The lat pull down machine is a great way for beginners and intermediate people to learn how to use their back muscles properly so that once sufficient strength is acquired, pull-ups and chin-ups can be performed with proper form. In my experience using the lat pull down machine is the fastest way to teach proper technique transition to make pull-ups quickly.
Here is a video we shot of the lat pull down in use. The cool thing about this particular machine is that the weight that you lift corresponds to the real force you exert. Sometimes machines use complicated pulley systems that actually halve the weight being lifted. This is not the case here.
Why the Lat Pull Down Machine?
The reason why you should start with the lat pull down machine if you are unable to do a single pull-up or chin-up is that this is the best way to learn proper technique for the pull-up. While you are working on perfecting your form, you will also improve your strength and will be soon ready for the real deal on the pull-up bar.
And the reason I’m writing about the lat pull down machine in this article is that most demonstrations you can see online suck – the same way that most people are pathetic at chin-ups and pull-ups, because they don’t know how to engage their back in the movement.

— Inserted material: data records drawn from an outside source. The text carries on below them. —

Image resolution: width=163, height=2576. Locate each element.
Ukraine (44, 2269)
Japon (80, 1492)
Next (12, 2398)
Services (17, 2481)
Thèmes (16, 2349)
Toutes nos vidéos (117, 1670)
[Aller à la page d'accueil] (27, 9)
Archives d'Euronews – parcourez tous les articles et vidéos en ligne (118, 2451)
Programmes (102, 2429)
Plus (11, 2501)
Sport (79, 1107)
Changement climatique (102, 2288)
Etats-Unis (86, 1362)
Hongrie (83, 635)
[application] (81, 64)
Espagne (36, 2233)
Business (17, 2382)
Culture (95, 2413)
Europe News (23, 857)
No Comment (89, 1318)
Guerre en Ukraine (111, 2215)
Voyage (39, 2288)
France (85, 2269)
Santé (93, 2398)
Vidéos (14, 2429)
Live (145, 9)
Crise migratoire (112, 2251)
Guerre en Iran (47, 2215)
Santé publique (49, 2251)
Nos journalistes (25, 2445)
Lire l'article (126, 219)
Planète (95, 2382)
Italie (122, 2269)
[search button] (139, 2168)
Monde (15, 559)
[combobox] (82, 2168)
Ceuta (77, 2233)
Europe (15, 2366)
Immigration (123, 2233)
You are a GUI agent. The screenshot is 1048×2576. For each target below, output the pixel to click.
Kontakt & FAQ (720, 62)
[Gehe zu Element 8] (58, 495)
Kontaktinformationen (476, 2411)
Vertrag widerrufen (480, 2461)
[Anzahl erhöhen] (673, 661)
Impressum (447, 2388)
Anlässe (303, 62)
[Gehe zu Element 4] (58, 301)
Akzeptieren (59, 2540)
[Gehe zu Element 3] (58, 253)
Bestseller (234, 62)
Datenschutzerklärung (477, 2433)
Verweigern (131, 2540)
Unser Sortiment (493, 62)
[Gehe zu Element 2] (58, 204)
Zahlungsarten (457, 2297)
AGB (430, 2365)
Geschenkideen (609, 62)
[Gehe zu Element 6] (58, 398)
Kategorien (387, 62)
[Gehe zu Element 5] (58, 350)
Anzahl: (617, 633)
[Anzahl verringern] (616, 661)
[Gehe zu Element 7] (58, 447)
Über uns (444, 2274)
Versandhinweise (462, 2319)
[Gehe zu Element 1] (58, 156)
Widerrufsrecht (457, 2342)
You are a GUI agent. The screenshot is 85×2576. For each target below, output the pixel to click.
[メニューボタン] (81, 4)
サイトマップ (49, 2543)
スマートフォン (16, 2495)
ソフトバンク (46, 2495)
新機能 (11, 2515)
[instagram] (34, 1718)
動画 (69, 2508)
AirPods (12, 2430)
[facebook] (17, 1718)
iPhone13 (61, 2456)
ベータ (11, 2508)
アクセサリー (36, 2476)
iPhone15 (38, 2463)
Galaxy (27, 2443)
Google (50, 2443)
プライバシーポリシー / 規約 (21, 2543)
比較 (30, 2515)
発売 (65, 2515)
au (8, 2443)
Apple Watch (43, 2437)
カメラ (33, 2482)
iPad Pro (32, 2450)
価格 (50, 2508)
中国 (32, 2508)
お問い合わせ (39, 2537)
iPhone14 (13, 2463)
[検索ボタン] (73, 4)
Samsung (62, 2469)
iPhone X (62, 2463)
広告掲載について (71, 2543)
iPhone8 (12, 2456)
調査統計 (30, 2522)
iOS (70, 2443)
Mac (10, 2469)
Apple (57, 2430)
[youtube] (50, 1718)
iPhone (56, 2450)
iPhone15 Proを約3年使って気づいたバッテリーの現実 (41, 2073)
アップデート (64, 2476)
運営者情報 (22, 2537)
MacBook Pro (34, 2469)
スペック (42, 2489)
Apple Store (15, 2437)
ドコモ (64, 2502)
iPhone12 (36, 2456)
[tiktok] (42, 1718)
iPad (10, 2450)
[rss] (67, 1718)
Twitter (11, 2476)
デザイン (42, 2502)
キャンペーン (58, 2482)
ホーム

An Exercise Machine That Actually Works?
Most machines in the gyms seem to be a good idea for a workout for somebody who is inexperienced. Problem is, if you never graduate past a “machine user level” you will not learn how to apply the gym strength in the real world.
Cable machines however are the “good guys.” They don’t stabilize the weight for you and also provide constant tension – something that even free weights can’t accomplish all of the timee.
Using the Lat Pull Down Machine Properly
- Use pronated grip – hands on top. Pronated just means with your palms facing down. The other grip – with your palms up, is called supinated. If you need help remembering which is which, just make a mental note that supinated is the grip you’d hold a cup of soup with. So the pronated grip is the other one. The reason for the pronated grip recommendation is that this is the better position for learning how to use the back. The biceps muscle is weaker here so you are forced to use your back muscles – the lats.
- Grab shoulder width apart. This is the most natural movement and will be a great aid in learning the pull-up & chin-up, as well as the muscle-up later.
- Pull down the shoulders with straight arms. This is the key to all pulling movements. Just lower your shoulders without bending the elbows.
- Next pull with the back and arms. Flex your armpit muscles – the lats, as well as your biceps simultaneously and pull the bar down.
- Pull the elbows back and touch the chest. When your upper arms become parallel to the ground, start pulling back with your elbows and the muscles of your mid back and touch your chest with the bar. Finish by pushing your chest out.
- Train 3x per week. This is the recommended training frequency when training to acquire a new skill like this. If the stimulus is any less frequent, chin-ups and pull-ups will not happen any time soon.
- Do 3 sets of 5 reps. Try to do the sets with proper form. When it becomes easy to do the third set of five, it’s time to add a little bit more weight. Go for the smallest increment possible that the lat pull down machine allows. Even better – if there are small weight plates or dumbbells at your gym, put them on the stack of weights of the machine so that you achieve gradual increases in resistance instead of jumping from one plate to the next.
- Alternate with 8-12 reps. If you hit a plateau, start alternating those 3 sets of 5 with 3-4 sets of 8-12 reps. So every 3-4 weeks switch between sets of 5 and sets of 8-12.
Where do you stand? Can you do chin-ups and pull-ups easily with proper engagement of the back? Or do you still need to master the lat pull down machine?